Uso off label do Ozempic e papel do seguro saúde em casos de obesidade

A obesidade, classificada como uma epidemia pela Organização Mundial da Saúde (OMS), é uma condição de saúde pública complexa que está associada ao desenvolvimento de várias outras doenças. No Brasil, de acordo com um estudo recente do Instituto de Estudos de Saúde Suplementar (IESS), a prevalência da obesidade entre os beneficiários de planos de saúde aumentou em 7,2 pontos percentuais entre 2008 e 2021, passando de 12,9% para 20,1%. Segundo Rafael Robba, sócio do escritório especializado em direito à saúde Vilhena Silva Advogados, os pacientes com obesidade têm direito a todos os procedimentos necessários para combater a doença. Isso inclui desde tratamentos clínicos, como consultas e acompanhamento nutricional, até intervenções cirúrgicas, como a cirurgia bariátrica (quando indicada) e a cirurgia para remover o excesso de pele (quando necessário).

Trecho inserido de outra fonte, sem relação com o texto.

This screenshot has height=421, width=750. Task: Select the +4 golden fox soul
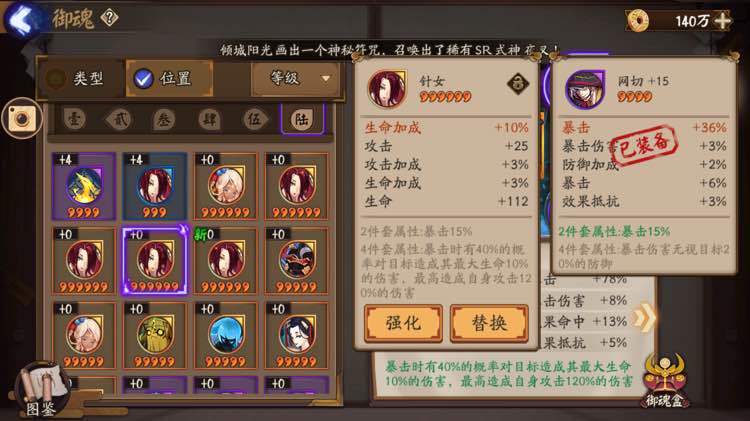(84, 187)
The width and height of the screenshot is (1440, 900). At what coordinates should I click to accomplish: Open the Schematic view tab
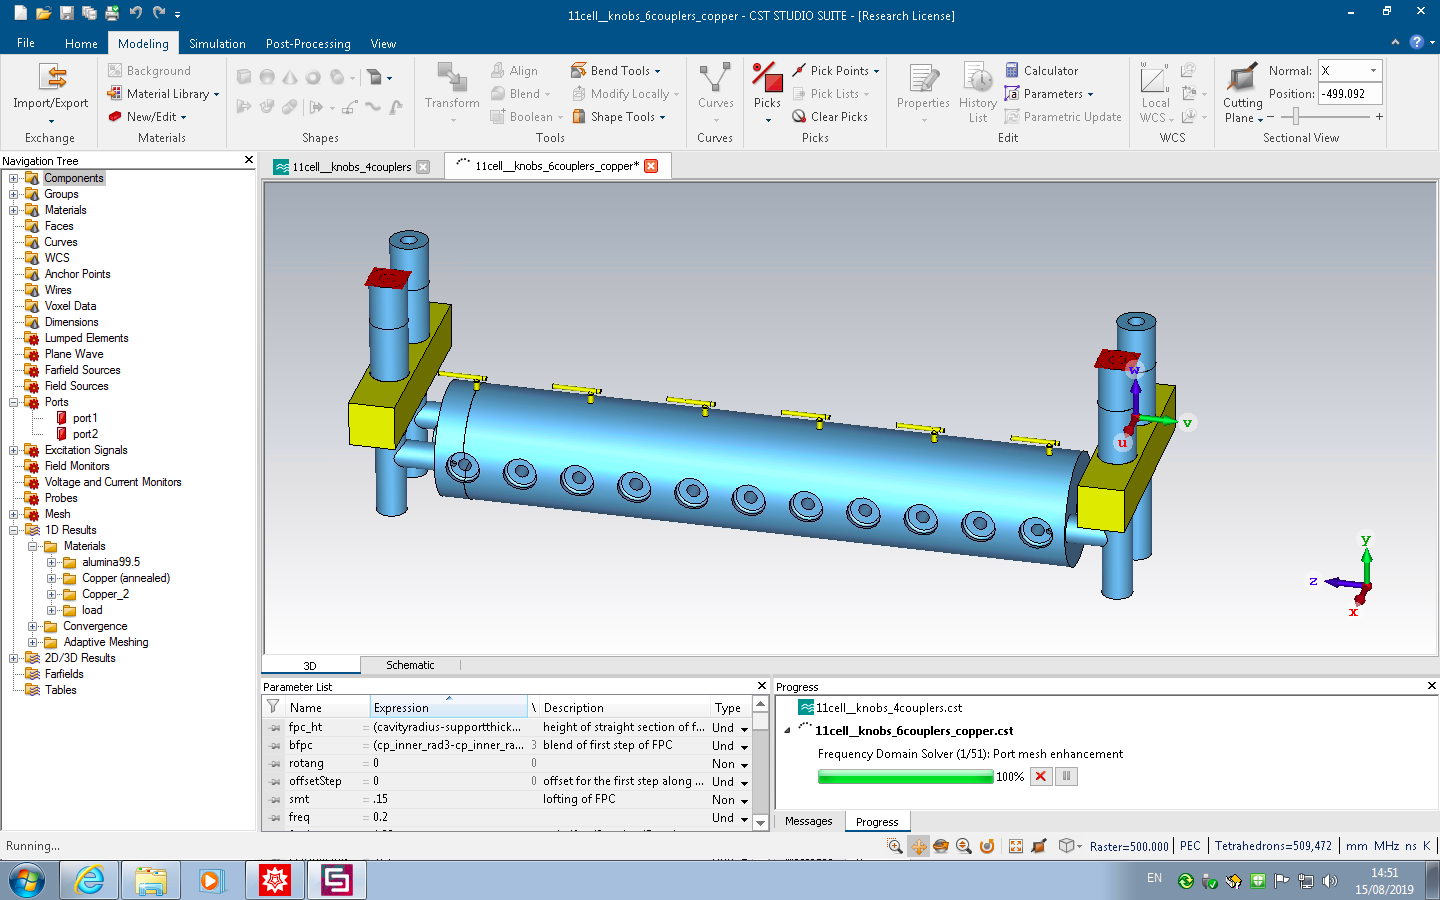(410, 665)
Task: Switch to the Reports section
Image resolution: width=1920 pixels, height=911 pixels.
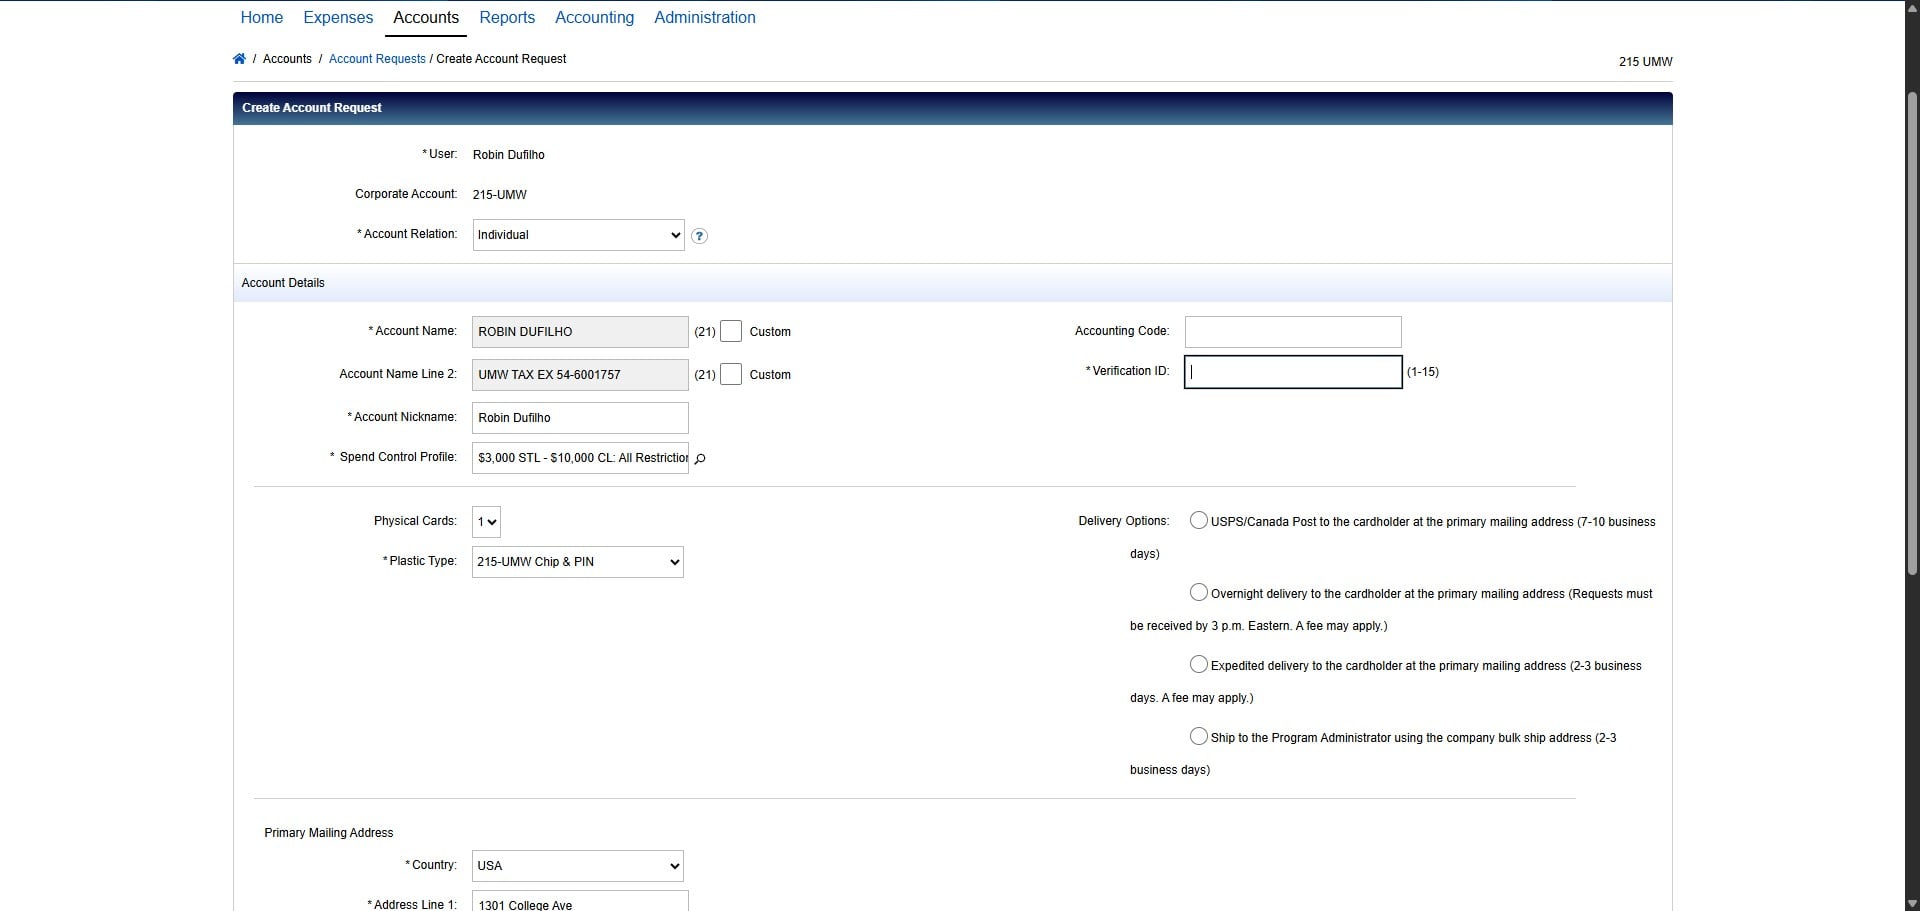Action: pyautogui.click(x=507, y=17)
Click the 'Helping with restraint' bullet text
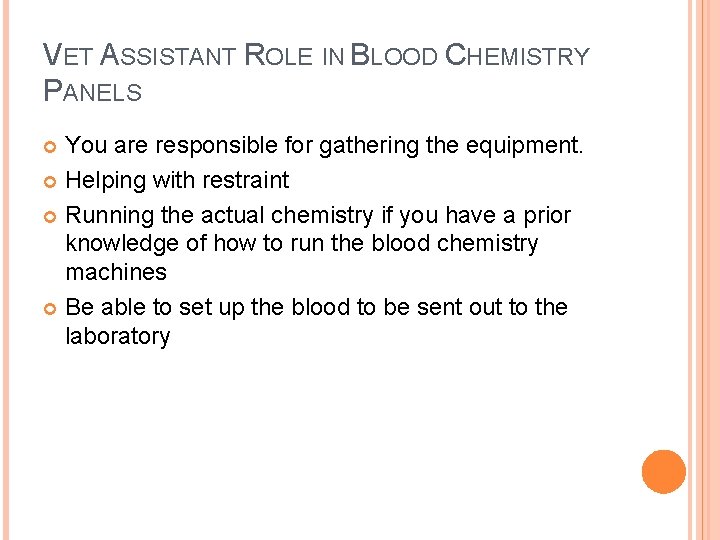This screenshot has width=720, height=540. click(177, 180)
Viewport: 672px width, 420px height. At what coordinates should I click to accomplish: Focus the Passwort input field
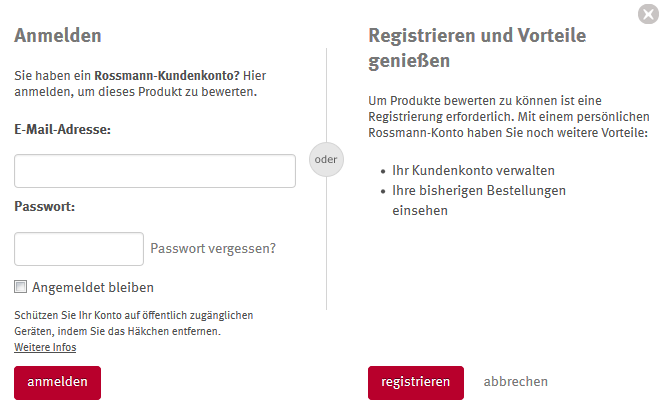pyautogui.click(x=79, y=249)
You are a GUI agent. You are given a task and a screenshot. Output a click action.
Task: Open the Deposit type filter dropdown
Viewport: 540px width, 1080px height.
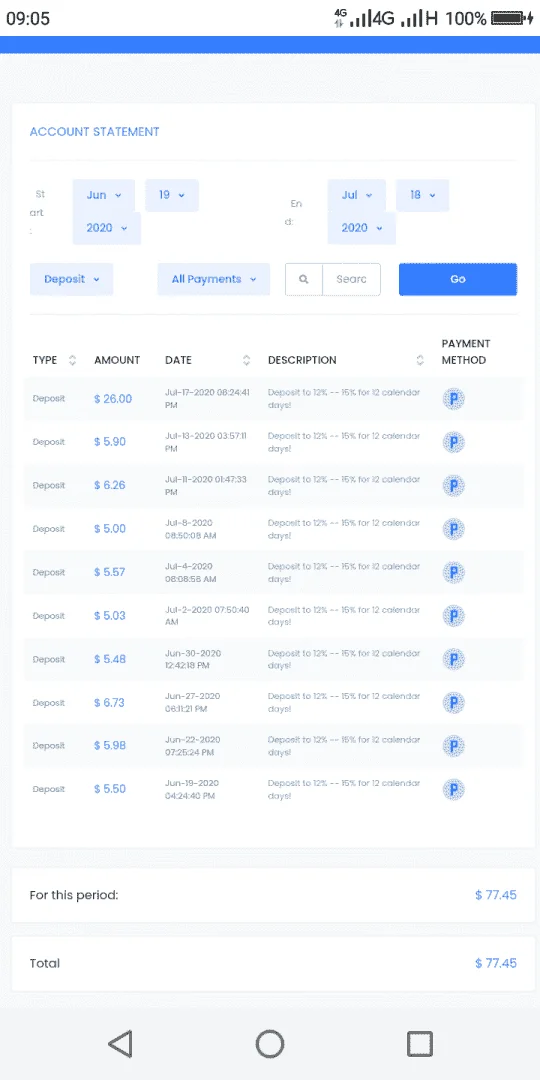click(72, 280)
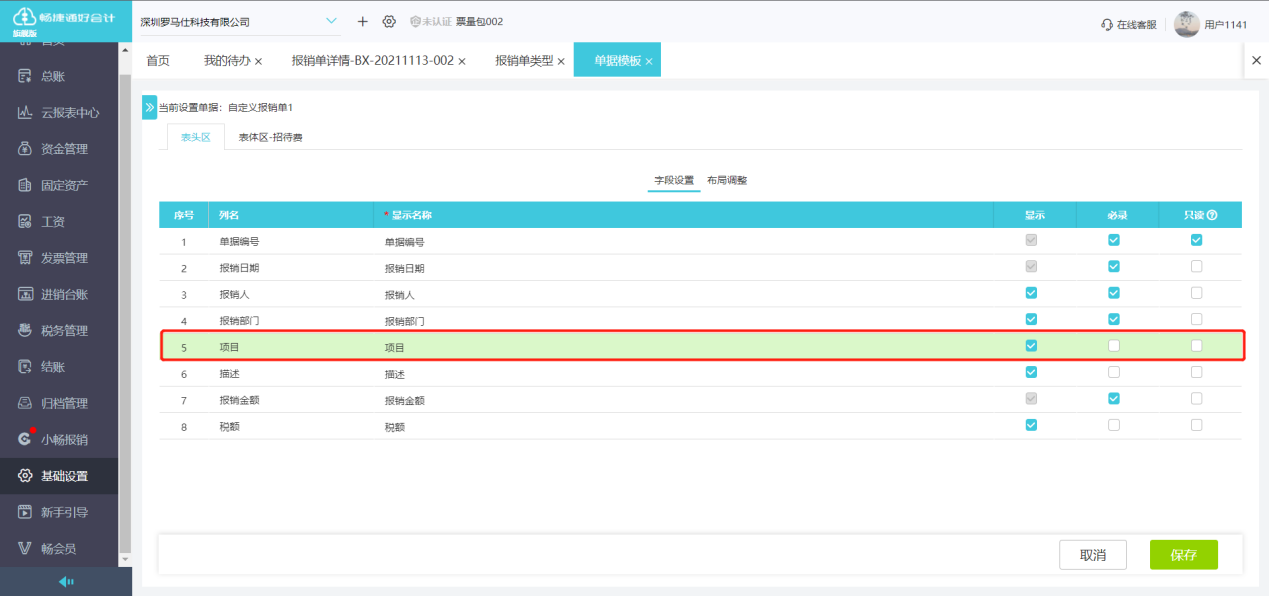1269x596 pixels.
Task: Toggle 只读 checkbox for 报销日期 row
Action: 1196,267
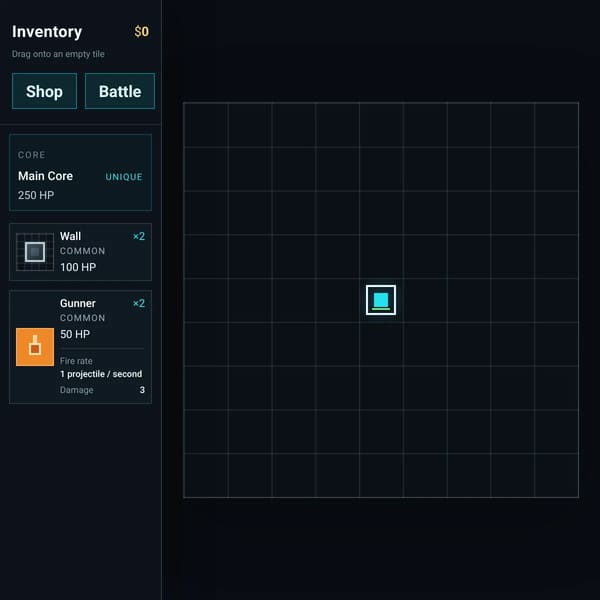Click the $0 money counter
The image size is (600, 600).
pos(142,31)
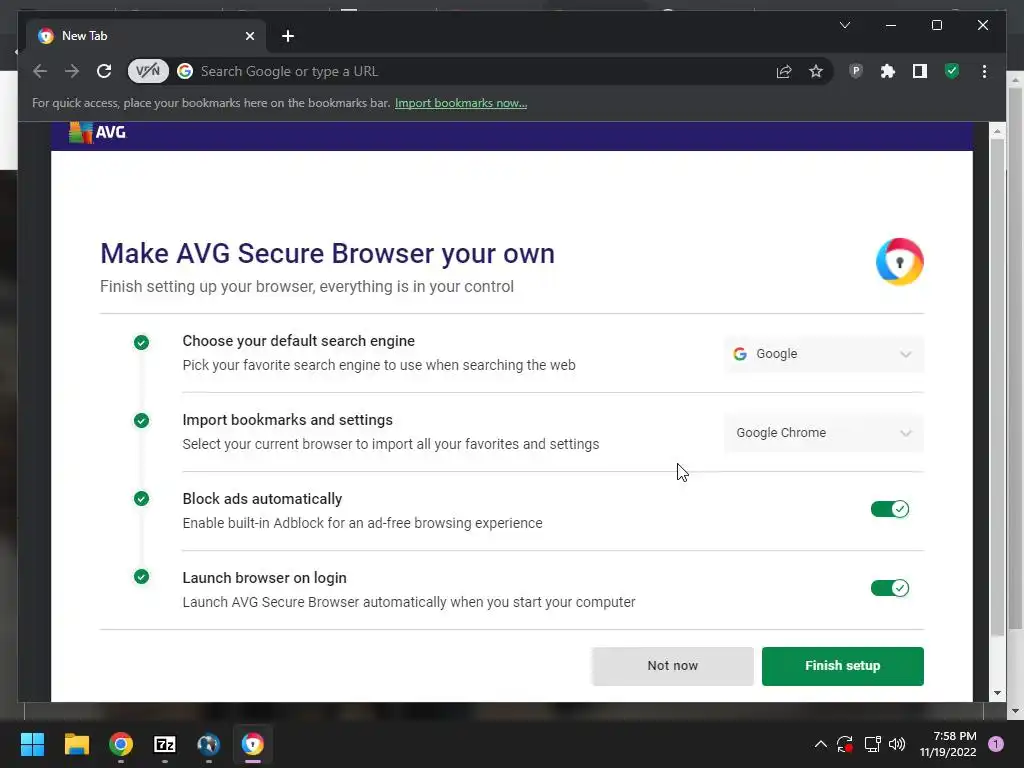Open 7-Zip from the taskbar
Image resolution: width=1024 pixels, height=768 pixels.
point(165,744)
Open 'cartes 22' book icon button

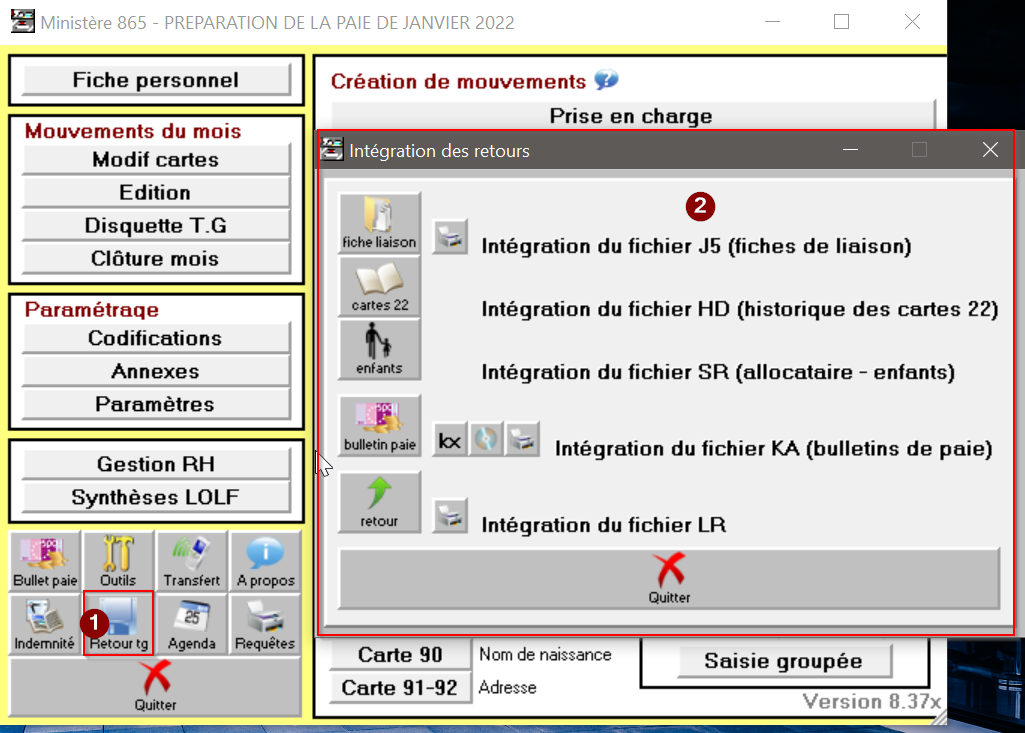click(x=380, y=287)
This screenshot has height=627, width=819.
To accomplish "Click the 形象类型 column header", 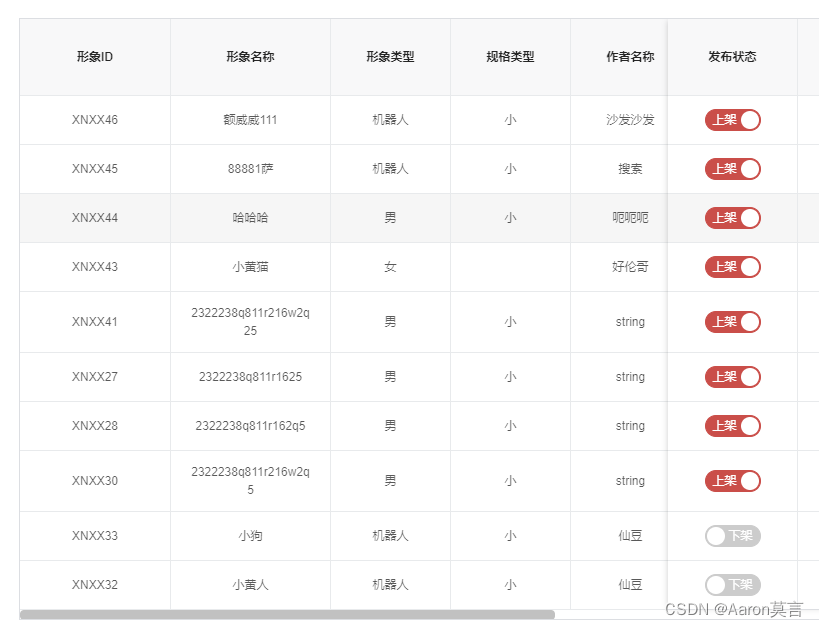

Robba observa que a recusa em autorizar a realização da cirurgia bariátrica (ou a reparadora, para remover o excesso de pele) por parte das operadoras de saúde é a principal razão que leva os usuários de planos de saúde que lutam contra a obesidade a buscar assistência judicialmente. Em casos de obesidade e outras condições relacionadas ao peso, a cobertura de tratamentos como o Ozempic pode variar de acordo com o plano de saúde e suas políticas específicas. Alguns planos de saúde podem oferecer cobertura para medicamentos prescritos off label, enquanto outros podem restringir ou negar a cobertura para esses casos.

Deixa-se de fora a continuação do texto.